I report to my sister who empathizes but doesn’t have time to listen to my one thing of the day complaints. The paper should start to flow again. But it does not. I’m back to square one.

This time I check my credit card statement on line to see if the payment was processed. It was. I go through the labyrinth of contact us with no luck. I call the Ottawa area code number again. It rings. I have a person after waiting in the queue. Sorry she tells me, we don’t handle the Stratford paper distribution here, you have to call Stratford. So I do. There’s a company directory option but I don’t know who to call. The option for distribution is a robot message with no further actions possible. So I called the number most likely to answer the phone: sales. Bingo. I get a young lady on the phone who provides me with a name and number for distribution. Sorry she can’t transfer me as they are working from home.
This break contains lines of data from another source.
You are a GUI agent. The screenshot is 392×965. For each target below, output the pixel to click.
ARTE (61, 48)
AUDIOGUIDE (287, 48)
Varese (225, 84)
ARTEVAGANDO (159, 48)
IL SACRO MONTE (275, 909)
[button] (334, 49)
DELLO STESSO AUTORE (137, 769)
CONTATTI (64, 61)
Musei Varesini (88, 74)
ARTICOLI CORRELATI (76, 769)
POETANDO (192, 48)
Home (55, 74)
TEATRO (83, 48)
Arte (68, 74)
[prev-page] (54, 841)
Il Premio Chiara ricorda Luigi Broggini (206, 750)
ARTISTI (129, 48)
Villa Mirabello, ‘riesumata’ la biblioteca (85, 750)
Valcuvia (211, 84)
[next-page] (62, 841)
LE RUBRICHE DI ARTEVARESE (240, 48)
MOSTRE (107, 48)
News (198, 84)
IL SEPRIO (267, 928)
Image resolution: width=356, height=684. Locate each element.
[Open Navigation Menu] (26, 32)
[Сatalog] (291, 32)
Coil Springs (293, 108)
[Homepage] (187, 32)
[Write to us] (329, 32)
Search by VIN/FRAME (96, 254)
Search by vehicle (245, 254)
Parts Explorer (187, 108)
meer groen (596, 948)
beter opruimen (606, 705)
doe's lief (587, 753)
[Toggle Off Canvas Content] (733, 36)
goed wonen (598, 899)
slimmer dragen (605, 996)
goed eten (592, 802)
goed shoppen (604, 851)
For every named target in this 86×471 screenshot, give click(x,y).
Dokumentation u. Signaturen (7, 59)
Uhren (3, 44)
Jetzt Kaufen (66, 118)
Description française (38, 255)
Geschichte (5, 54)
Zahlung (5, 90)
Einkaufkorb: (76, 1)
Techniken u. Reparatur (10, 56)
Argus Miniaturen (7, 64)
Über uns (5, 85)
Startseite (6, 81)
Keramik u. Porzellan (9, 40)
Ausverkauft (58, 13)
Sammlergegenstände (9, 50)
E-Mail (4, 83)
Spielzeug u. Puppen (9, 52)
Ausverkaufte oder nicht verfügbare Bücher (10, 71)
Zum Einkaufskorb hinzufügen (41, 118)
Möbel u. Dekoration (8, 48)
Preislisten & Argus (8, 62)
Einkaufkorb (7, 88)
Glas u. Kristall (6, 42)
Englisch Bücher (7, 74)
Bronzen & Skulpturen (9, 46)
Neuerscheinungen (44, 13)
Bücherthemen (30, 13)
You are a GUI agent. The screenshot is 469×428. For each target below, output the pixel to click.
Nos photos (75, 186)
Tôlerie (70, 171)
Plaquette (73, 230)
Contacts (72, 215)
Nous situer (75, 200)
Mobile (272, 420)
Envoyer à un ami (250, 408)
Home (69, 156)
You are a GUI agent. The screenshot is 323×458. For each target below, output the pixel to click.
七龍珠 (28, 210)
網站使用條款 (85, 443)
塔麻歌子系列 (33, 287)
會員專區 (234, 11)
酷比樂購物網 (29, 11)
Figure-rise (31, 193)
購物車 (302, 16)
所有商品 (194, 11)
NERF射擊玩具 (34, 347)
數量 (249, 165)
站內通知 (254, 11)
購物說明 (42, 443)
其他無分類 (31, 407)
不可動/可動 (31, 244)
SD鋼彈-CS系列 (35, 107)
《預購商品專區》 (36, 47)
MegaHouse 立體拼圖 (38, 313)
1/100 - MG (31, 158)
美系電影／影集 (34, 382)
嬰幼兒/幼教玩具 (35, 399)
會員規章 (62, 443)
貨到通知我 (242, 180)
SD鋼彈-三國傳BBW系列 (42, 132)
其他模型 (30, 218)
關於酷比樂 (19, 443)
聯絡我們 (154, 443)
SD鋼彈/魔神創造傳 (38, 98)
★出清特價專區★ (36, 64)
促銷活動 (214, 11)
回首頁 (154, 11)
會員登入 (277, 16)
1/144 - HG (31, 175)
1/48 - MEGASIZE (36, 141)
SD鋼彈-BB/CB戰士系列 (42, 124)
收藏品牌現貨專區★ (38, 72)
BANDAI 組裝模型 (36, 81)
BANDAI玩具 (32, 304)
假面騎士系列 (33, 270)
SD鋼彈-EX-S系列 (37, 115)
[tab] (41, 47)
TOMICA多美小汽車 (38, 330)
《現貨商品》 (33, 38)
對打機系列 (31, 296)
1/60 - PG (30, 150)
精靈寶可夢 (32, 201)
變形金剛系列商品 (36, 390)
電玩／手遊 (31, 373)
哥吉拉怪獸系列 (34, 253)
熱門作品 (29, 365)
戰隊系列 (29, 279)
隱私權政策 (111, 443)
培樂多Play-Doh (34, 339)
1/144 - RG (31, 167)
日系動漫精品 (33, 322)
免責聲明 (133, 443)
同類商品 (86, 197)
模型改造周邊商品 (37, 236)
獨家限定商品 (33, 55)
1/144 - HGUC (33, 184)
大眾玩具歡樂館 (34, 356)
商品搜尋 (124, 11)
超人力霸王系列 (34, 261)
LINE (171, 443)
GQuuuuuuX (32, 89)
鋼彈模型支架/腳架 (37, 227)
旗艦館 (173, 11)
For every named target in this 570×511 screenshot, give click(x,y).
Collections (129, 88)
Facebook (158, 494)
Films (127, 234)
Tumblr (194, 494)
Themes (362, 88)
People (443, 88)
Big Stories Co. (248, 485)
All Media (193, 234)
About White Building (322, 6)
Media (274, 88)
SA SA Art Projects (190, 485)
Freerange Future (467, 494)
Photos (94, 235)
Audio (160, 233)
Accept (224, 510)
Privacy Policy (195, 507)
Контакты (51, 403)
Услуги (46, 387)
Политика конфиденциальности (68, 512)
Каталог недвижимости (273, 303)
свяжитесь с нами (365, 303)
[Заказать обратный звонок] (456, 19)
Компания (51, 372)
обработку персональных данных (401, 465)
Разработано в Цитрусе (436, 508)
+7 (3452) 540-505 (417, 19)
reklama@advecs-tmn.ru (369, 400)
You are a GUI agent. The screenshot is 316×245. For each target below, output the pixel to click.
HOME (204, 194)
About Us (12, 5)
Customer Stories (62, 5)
Fine. I call the new contact. Voice mail. A while later (again not at my convenience) I hear from Barb in distribution.

She can’t find our records. What’s the address again? What’s the name? Who’s name is on the account? What phone number is associated with the account? Are you sure you have a subscription? At this point I’m losing my marbles. Has retirement brain caused me to hallucinate and make the whole Ottawa call up?? Just as I’m about to explode she says: oh, here you are. They put you in as an apt number and all the others in the building are units. That’s the issue. WTF???

Great! I say. Can we fix the problem? Yes. She assures me that she will contact the carrier (she’s a new girl… just young.. but very reliable as her mother drives her everyday … Really?? I don’t care!!). Whew. Another 40 minutes but hopefully this is the cure.

The paper is put at the door of each unit/apt in the building who subscribe. I’ve seen it many times when visiting. Mom just opens the door and the papers there. However I’ve also seen it in the front lobby on the coffee table; a nice pile of papers like you might find in a hotel for guests. I think nothing of it until my sister lets me know (again) that the paper was absent.

I immediately call Barb. Voicemail. While I’m waiting in the lobby of the osteopathic clinic my phone rings. It’s Barb. Very inconvenient to say the least. She now explains to me that the carrier (sweet young girl with the helicopter mom) is not allowed in the building (building rules) so she leaves the bundle with unit/apt clearly marked on the front of each in the foyer. Someone from the building (there are several possible busy bodies that could be the suspect) takes the papers and either delivers them to the front door of the unit/apt or leaves them in a pile on the lobby coffee table. Oh. Good to know.

I let my parents know. If the paper is not at your doorstep then you have to go to the lobby. My mother then confesses to taking someone’s from their door since she’s entitled. Oops. Basically, from where I am, there is no way for me to manage this except to hold my breath and ask everyday during my daily call. Of course there’s no way to confirm their answers.

All this for a mediocre flimsy newspaper. No. Scratch that. All this because my dad can read. Worth all the agony. It’s the little things.

Note: I can’t wait to get back to Stratford when the travelling incarceration debacle ends and personally visit the Beacon office (if it’s open) and declare my displeasure. Hopefully without a mask on so they can see my facial expressions. but. Alas. I think I’m hallucinating again …. thank god for cheap wine.